Compute power available for the geophysicists and geologists analyzing the acquired seismic has also advanced tremendously. However, bandwidth from the disk to the end-user has not progressed at the same pace, bound by the physical space constraints of the wiring between CPUs and disks (on-prem or in the cloud), making the read/write, i.e. input/output (I/O), of seismic data more and more of a bottleneck.

One way to get around this I/O bottleneck is to reduce the volume of data we have to transfer (Vermeer et al, 1996), recognizing that it may be faster to use some CPU time to compress the data, and in that way save some time on the communication—due to the more compact representation of the seismic. In practice, seismic compression has been a niche tool, only used when the alternative is to transfer data over very slow, or very expensively, for example, through satellite communication at a remote field location.

This lack of available compute power has led users of popular seismic interpretation workstations to accept computationally cheap, low quality, compression methods, in order to achieve better storage capacity and I/O speeds for their data. One of the most popular methods has been to store their post-stack seismic in 8-bit format. This, in practice, gave them a 4:1 compression ratio (compared to the segy standard 32-bit float format).

This method does have some serious quality issues:

  • 8-bit data has a maximum dynamic range of 6 x 8 = 48 dB, which is well below the potential dynamic range of the signal from modern acquisition systems, leading to loss of useful signal.

  • Seismic amplitudes tend to be strongest in the shallow, and much weaker deep down in the underground (unless artificial amplitude gain processes have been applied), the deep weaker reflectors tend to be severely clipped.

With the advent of modern workstation and cloud compute infrastructure it may be that the time is ripe to re-visit the concept of advanced interactive seismic compression.

All compression methods (loss-less or lossy) are based on the exploitation of redundancies, whether these redundancies manifest themselves as symmetries, repetitions, or other similar correlations, in 1-, 2-, 3-, or even n-dimensional space.

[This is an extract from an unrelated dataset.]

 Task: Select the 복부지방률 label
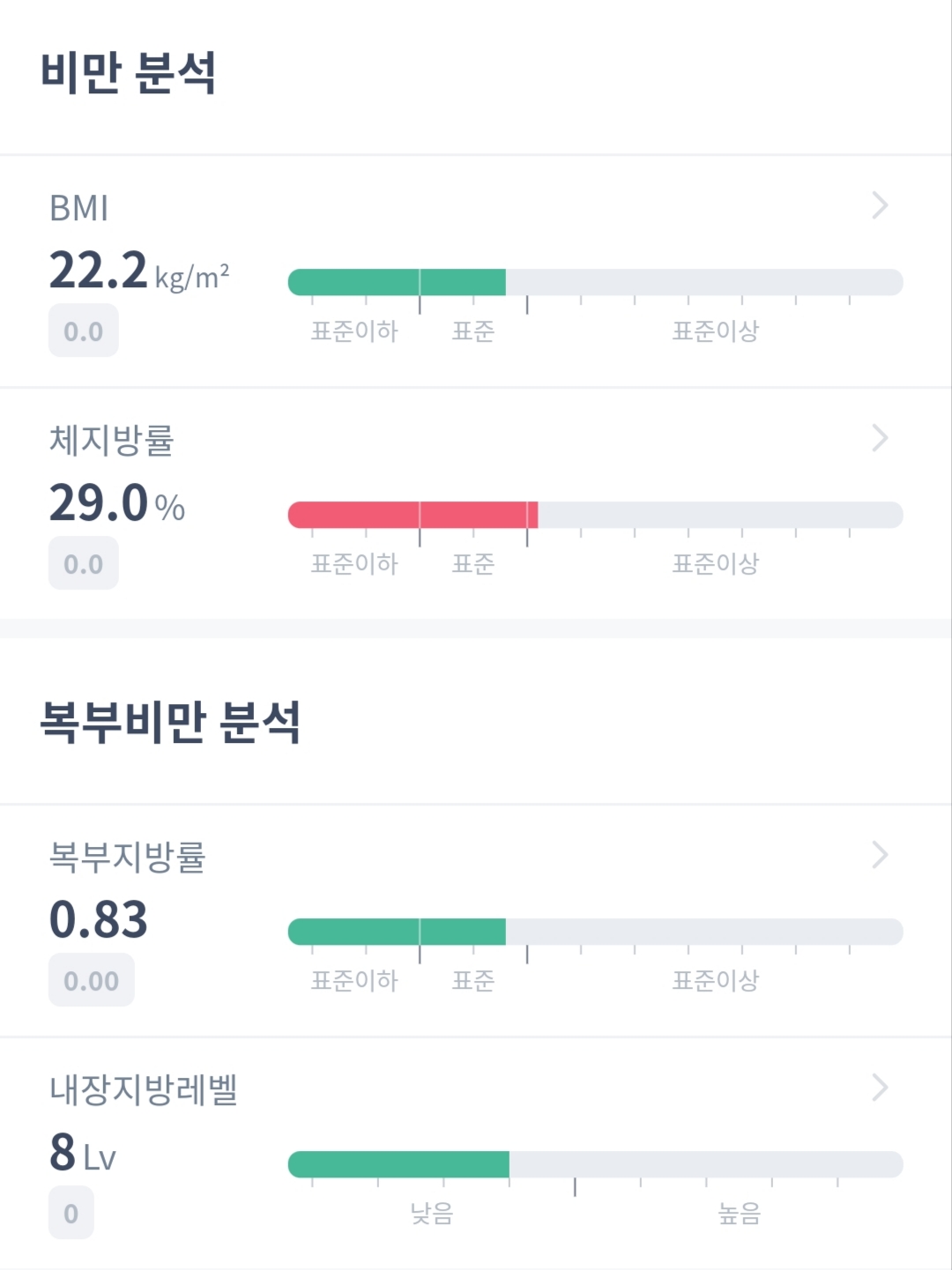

For example, if a 2D image is composed mainly of many repetitions of one complex 2D shape (say a tree shape, or a house shape), then one efficient way to compress the image will be to store the complex shape only once, and then just store all discrete locations (together with a scale parameter) in the compressed image where the shape is located. By analysis of the input image, using statistical methods like autocorrelation, one can identify the shapes in the image which are occurring most often, and hence represent most of the information more compactly.

The same concept applies to seismic compression, where the basic shape is usually assumed to be some form of wavelet kernel, whether in 1D, 2D, 3D or more dimensions. Because we are essentially iteratively replacing details in the image with reconstructed versions of the common wavelet shape, until we are satisfied with estimated reconstruction quality, there will inviably be some loss of residual detail—hence the term “lossy” compression. The level of acceptable loss of residual data is generally set by some sort of “compressed signal quality” (“sq”) parameter, which usually is represented by a single value expressed in the decibel (dB) unit.

Fig 1. Input seismic section in the top left corner. Upper right panel shows introduced compression noise (plotted with the same color scale as the input image) for sq = 6 dB (149:1 compression ratio). Lower left image shows compression noise for sq = 18 dB (20:1 compression), and lower right image for sq = 30 dB (8:1 compression). For sq = 36 dB there is no visible compression noise at all (at a 6:1 ratio). (Figure based on data supplied by Geoscience Australia).

Compression ratios are in the end dependent on the information content embedded in the seismic, and information content will generally vary a lot throughout a 3D seismic cube. In the shallow part we will have high bandwidth, and hence high vertical and lateral resolution. Deep down in the seismic volume much of the high frequencies will have been attenuated, and we will hence have much poorer vertical and lateral resolution. This means that it is reasonable to think that one should be able to achieve much higher compression ratios for seismic data deep in the cube than in the shallow part. We will hence partition our 3D seismic volumes into sub-cubes (3D bricks) which will be compressed separately. This approach is not new, and has been used successfully in the past, e.g. in (Hale, 1998) and in (Vermeer, 2000).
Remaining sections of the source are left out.